Optimize input latency for Windows Store DirectX games

[This article is for Windows 8.x and Windows Phone 8.x developers writing Windows Runtime apps. If you’re developing for Windows 10, see the latest documentation]

Input latency can significantly impact the experience of a game, and optimizing it can make a game feel more polished. Additionally, proper input event optimization can improve battery life. Learn how to choose the right CoreDispatcher input event processing options to make sure your game handles input as smoothly as possible.

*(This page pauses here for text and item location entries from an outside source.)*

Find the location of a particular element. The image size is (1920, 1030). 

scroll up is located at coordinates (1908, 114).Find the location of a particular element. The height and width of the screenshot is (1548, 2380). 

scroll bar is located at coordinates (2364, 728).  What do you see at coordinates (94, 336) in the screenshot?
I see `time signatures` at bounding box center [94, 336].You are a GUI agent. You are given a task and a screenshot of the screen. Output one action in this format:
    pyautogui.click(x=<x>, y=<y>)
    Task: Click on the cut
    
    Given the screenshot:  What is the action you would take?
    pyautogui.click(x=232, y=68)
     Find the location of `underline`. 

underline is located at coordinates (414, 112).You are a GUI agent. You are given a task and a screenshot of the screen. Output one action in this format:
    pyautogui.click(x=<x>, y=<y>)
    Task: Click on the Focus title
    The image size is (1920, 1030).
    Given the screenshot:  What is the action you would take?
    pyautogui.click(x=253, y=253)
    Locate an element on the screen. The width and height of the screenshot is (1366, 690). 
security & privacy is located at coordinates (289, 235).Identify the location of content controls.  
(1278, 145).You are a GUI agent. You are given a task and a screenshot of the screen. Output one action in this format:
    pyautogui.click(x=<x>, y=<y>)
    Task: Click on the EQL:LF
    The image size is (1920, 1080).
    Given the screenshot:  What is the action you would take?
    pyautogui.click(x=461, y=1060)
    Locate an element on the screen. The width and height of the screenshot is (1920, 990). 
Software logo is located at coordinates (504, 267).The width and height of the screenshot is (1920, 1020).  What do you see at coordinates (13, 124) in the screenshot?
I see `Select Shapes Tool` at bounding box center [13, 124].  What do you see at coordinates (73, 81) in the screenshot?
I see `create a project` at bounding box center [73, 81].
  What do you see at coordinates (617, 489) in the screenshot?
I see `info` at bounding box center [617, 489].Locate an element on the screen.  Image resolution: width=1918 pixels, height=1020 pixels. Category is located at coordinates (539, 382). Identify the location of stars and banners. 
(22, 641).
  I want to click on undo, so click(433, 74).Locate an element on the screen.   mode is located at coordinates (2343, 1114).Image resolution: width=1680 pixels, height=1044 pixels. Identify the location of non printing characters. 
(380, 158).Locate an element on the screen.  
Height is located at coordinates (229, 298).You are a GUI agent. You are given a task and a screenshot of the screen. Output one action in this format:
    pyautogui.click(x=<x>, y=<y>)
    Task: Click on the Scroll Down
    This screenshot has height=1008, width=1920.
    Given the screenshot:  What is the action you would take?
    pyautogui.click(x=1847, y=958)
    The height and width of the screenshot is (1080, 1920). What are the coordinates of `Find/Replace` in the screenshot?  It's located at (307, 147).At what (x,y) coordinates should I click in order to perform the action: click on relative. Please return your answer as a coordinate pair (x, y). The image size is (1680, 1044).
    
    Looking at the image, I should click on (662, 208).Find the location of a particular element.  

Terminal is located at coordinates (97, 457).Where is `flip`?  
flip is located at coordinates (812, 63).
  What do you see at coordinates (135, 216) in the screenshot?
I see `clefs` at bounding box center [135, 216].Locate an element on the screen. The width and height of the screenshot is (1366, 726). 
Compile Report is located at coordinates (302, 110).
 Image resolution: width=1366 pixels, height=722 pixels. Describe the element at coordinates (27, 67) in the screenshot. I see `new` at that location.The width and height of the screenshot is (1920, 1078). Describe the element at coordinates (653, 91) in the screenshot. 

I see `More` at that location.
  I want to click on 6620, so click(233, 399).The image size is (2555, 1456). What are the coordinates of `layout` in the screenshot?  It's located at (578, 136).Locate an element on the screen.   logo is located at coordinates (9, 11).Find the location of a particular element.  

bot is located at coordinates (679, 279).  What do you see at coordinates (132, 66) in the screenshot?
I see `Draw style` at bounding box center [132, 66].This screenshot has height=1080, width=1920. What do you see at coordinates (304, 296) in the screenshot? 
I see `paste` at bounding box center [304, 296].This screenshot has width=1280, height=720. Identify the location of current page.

Note  DXGI_SWAP_CHAIN_FLAG_FRAME_LATENCY_WAITABLE_OBJECT is not currently supported for Windows Phone 8.1. However, much of the rest of the guidance is applicable to Windows Phone 8.1 DirectX apps.

 

Input latency

Input latency is the time it takes the system to respond to user input. The response is often a change in what’s displayed on the screen, or what’s heard through audio feedback.

Every input event, whether it comes from a touch pointer, mouse pointer, or keyboard, generates a message to be processed by an event handler. Modern touch digitizers and gaming peripherals report input events at a minimum of 100Hz per pointer, which means that apps can receive 100 events or more per second per pointer (or keystroke). This rate of updates is amplified if multiple pointers are happening concurrently, or a higher precision input device is used (for example, a gaming mouse). The event message queue can fill up very quickly.

It’s important to understand the input latency demands of your game so that events are processed in a way that is best for the scenario. There is no one solution for all games.

Power efficiency

In the context of input latency, "power efficiency" refers to how much a game uses the GPU. A game that uses less GPU resources is more power efficient and allows for longer battery life. This also holds true for the CPU.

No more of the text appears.